Ukraine : DEUX ÉQUATIONS POLITIQUE ET FINANCIÈRE LOIN D’ÊTRE RÉSOLUES, par François Leclerc

Billet invité

Les dirigeants russes soufflent le chaud et le froid, ayant comme objectifs d’une part de s’impliquer à minima dans le sauvetage financier de l’Ukraine et d’autre part que le dénouement politique à la chute de Viktor Ianoukovitch préserve au mieux leurs intérêts. C’est pourquoi ils ne veulent pas d’élections présidentielles fin mai comme prévu, trois mois étant suffisants pour qu’ils se retournent. Pris eux aussi par surprise, ils se demandent comment retomber sur leurs pieds.

Que le gouvernement provisoire dure – sa constitution ayant été reculée à jeudi, pour l’instant – ne fera pas l’affaire des dirigeants européens et américains, car le FMI ne pourra pas s’engager dans une opération d’envergure tant qu’un nouveau pouvoir ne sera pas mis en place, l’instruction d’un dossier demandant par ailleurs du temps. Il va donc falloir trouver une solution financière d’attente.

Le vice-ministre russe des Finances Sergueï Storchak a déclaré que le gouvernement russe n’est pas dans l’obligation légale de poursuivre le versement des tranches successives du crédit de 15 milliards de dollars accordé, en poursuivant : “Ce dont nous parlons, c’est d’un nouveau round de négociations et de nouveaux accords”. Seuls trois milliards ont été à ce jour débloqués.
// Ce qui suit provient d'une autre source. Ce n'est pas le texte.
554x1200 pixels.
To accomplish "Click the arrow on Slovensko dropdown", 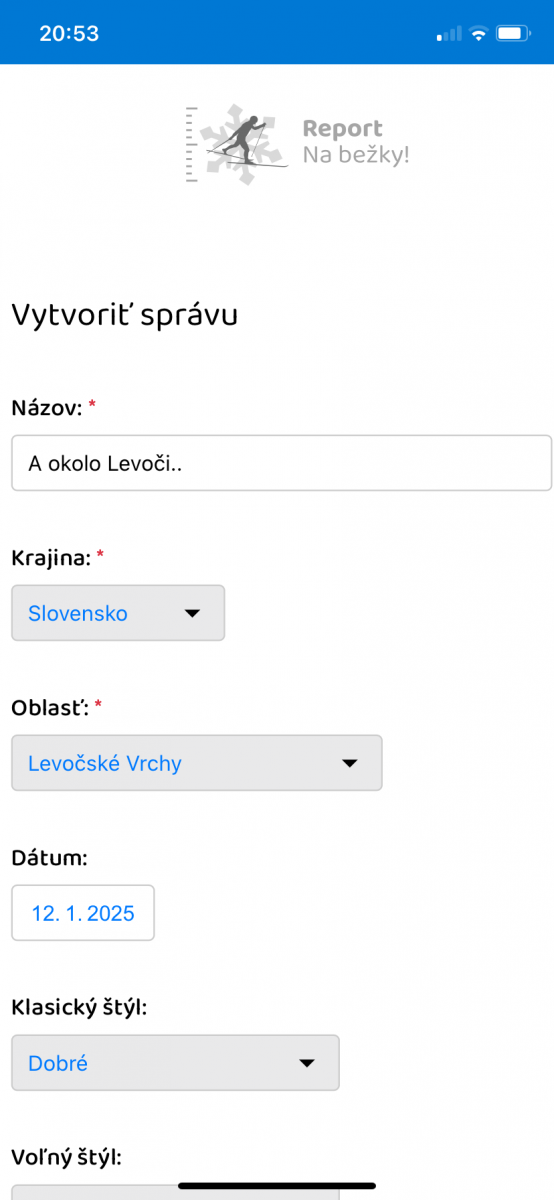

Combien de temps l’Ukraine peut-elle tenir ? Les réserves en dollars de la banque centrale sont déjà très amoindries par les actions entreprises pour soutenir la monnaie nationale (la hryvnia) ainsi que d’importants retraits bancaires. Au rythme où elles ont dernièrement fondu, qui n’a pas de raison de se ralentir, les réserves estimées à 12 milliards de dollars par l’Institute of International Finance ne vont pas durer longtemps. Ce qui explique que des prêts à court terme auraient été sans attendre demandés aux États-Unis et à la Pologne, la Commission européenne n’ayant pour l’instant mis sur la table que le principe d’un prêt de 610 millions d’euros.

Olli Rehn, le commissaire européen aux affaires économiques et financières, s’est bien déclaré en faveur de la conférence des donateurs proposée par Kiev, mais il a rappelé que la gestion des ressources européennes étaient dans les mains des États membres. Une échéance d’un milliard de dollars se présentera en juin prochain, Standard and Poor’s chiffrant à environ 13 milliards de dollars les obligations de remboursement du pays d’ici la fin de l’année.

Côté russe, l’agence Fitch fait état d’une exposition à l’Ukraine de plusieurs banques – VEB, Gazprombank et VTB – de 28 milliards de dollars, les tensions économiques et politiques actuelles ainsi qu’une dévaluation de la monnaie ukrainienne pouvant les affecter.

Jay Carney, le porte-parole de Barack Obama, a affirmé qu’il n’y a « aucune contradiction dans le fait que l’Ukraine et les Ukrainiens se rapprochent de l’Europe et le fait qu’ils conservent leurs liens culturels et économiques de longue date avec la Russie » et le ministre russe des Affaires étrangères, Sergueï Lavrov, a déclaré que Moscou souhaite “que l’Ukraine fasse partie de la famille européenne, dans tous les sens du mot”.

Reste à mettre en musique ces calculs géopolitiques. Or la dynamique du Maïdan se poursuit avec aujourd’hui la dissolution des Berkout, les forces spéciales responsables des exactions. La victoire qui a été remportée ne peut pas tourner court, le rejet qui s’est manifesté ne peut pas être trahi. Une page a été tournée.